New public defender on a mission to reimage office
NEWLY minted public defender King’s Counsel Carolyn Reid-Cameron says included in her vision for that office are measures that will make it more efficient and much more ‘visible’.
Speaking recently during a justices of the peace virtual sensitisation session, Reid-Cameron, who was sworn in earlier this month succeeding attorney-at-law Arlene Harrison Henry, who retired in April, said she had identified several areas as a priority.
“I have come into an office, and I am trying to find my way to my desk as it is. I have managed to find my way to my desk and there are some visions that I have for this office which will make it more efficient and make it treat cases in a more expedient way,” Reid-Cameron, who is the second woman to be appointed to the post, said.
Part of that she said includes digitising the systems at that office to allow individuals to, for example, make complaints online without visiting the physical location.
“Digitising so that if needs be when the public wants information they can go online and get the information that they want from this office,” Reid-Cameron noted.
In addition, she said during her tenure she would be “treating with the systems that are actually in this office to make us take a shorter time to do our investigations in an efficient manner”.
In the meantime, noting that the session was one method of making the office “much more visible”, Reid-Cameron said, “I am slowly learning that a lot of people are not aware of what we do and our existence”.
She further reminded Jamaicans that the office stands ready to act in their best interest.
“We have had a number of things happening in recent times which I am not going to comment on publicly; but if it is that it is listed as a right within your Charter of Rights that each and every one of us is entitled to and that right is being breached by any State agency then it is a situation that is ripe for investigation by the Public Defender,” she said.
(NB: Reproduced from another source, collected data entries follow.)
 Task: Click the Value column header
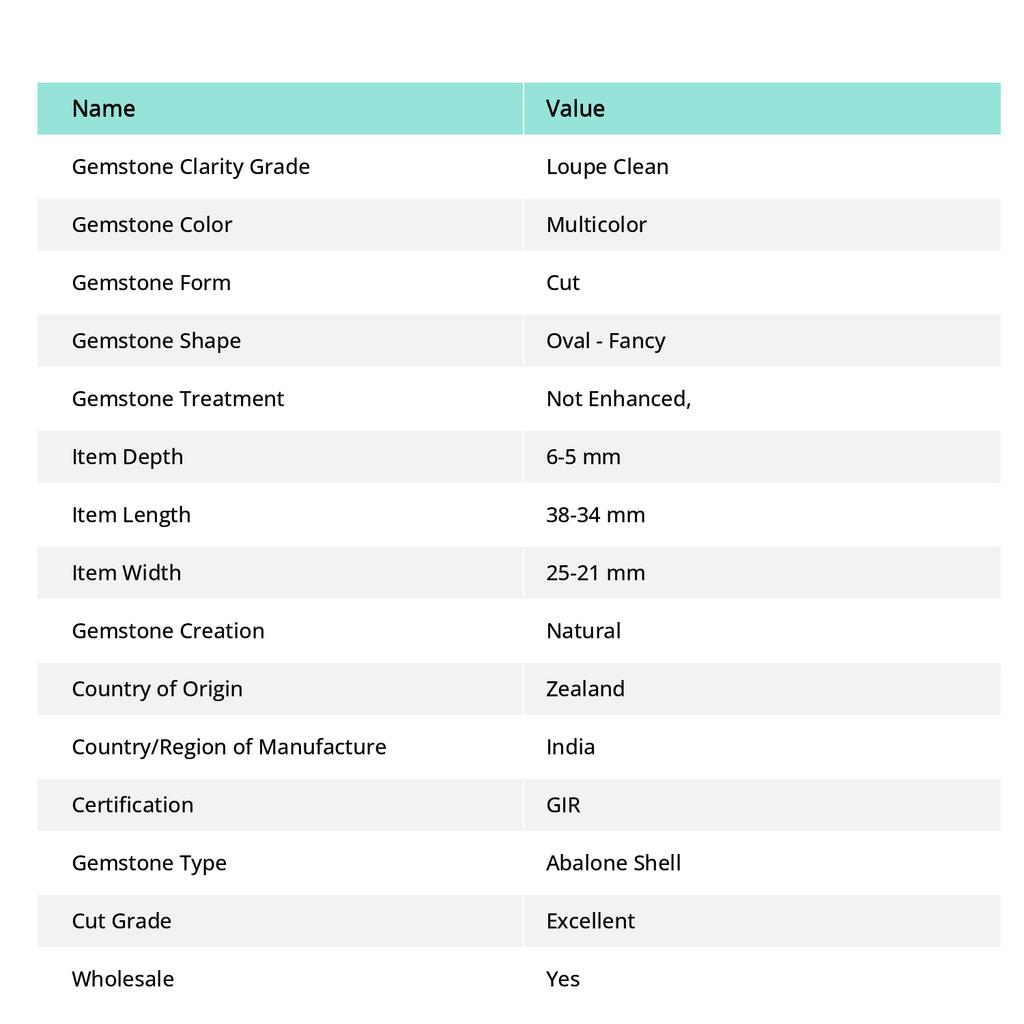575,108
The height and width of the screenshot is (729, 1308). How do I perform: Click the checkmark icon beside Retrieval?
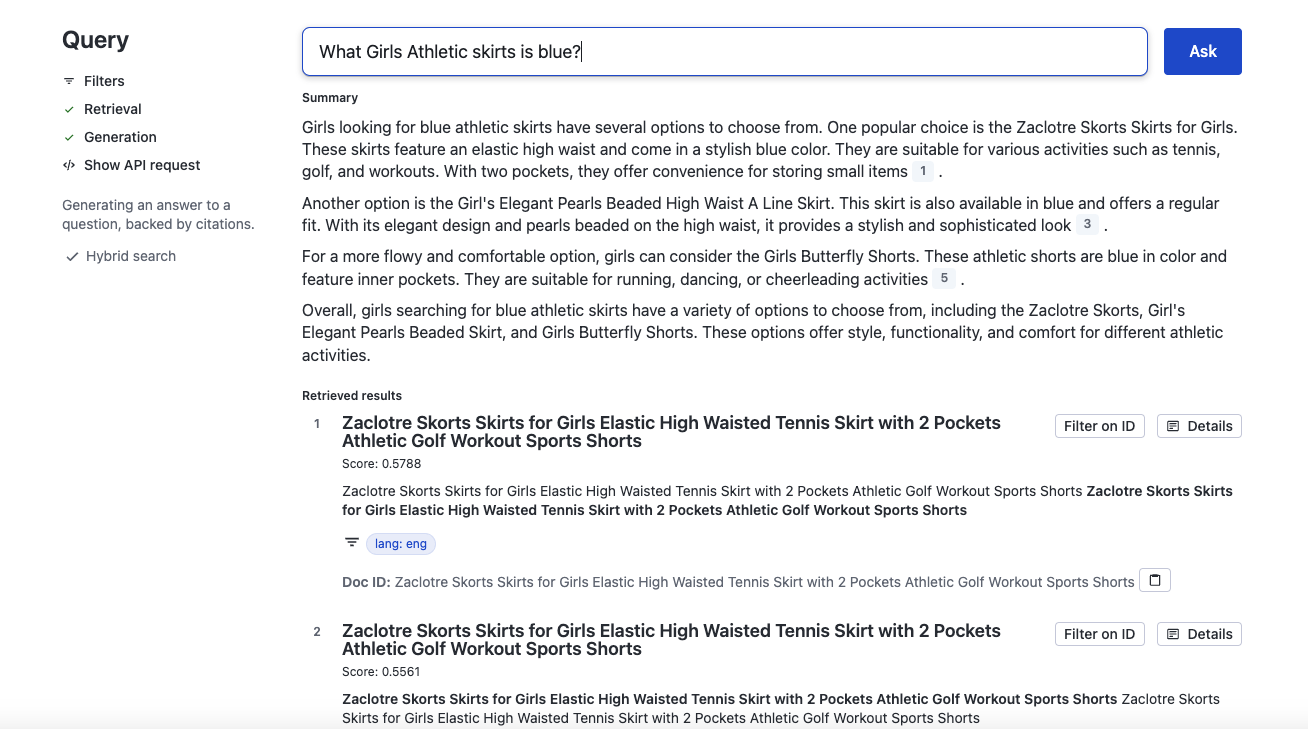tap(69, 109)
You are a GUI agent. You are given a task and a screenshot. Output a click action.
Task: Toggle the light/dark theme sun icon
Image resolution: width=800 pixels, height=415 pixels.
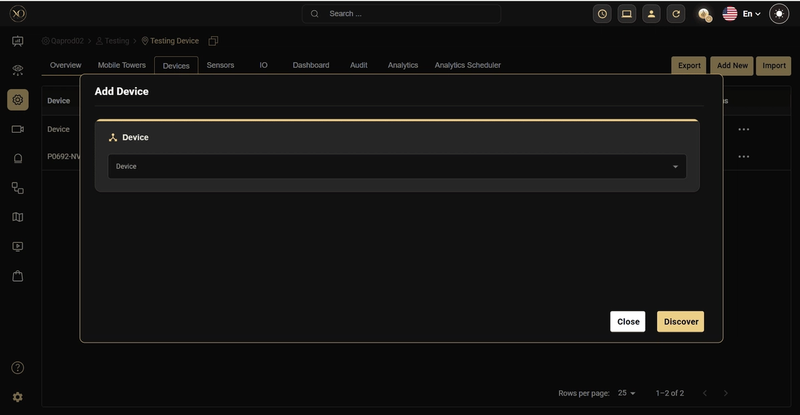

The Public Defender reiterated her commitment to undertaking the necessary reforms to ensure that the office will be compliant with the Data Protection Act which was passed in 2020.
She said this was to make it so “anybody who interacts with this office will be protected”.
The Office of the Public Defender was established in 2000 to investigate and seek redress on behalf of Jamaicans whose constitutional rights have been violated.
Reid-Cameron previously served as deputy director of public prosecutions before she entered private practice in 1996.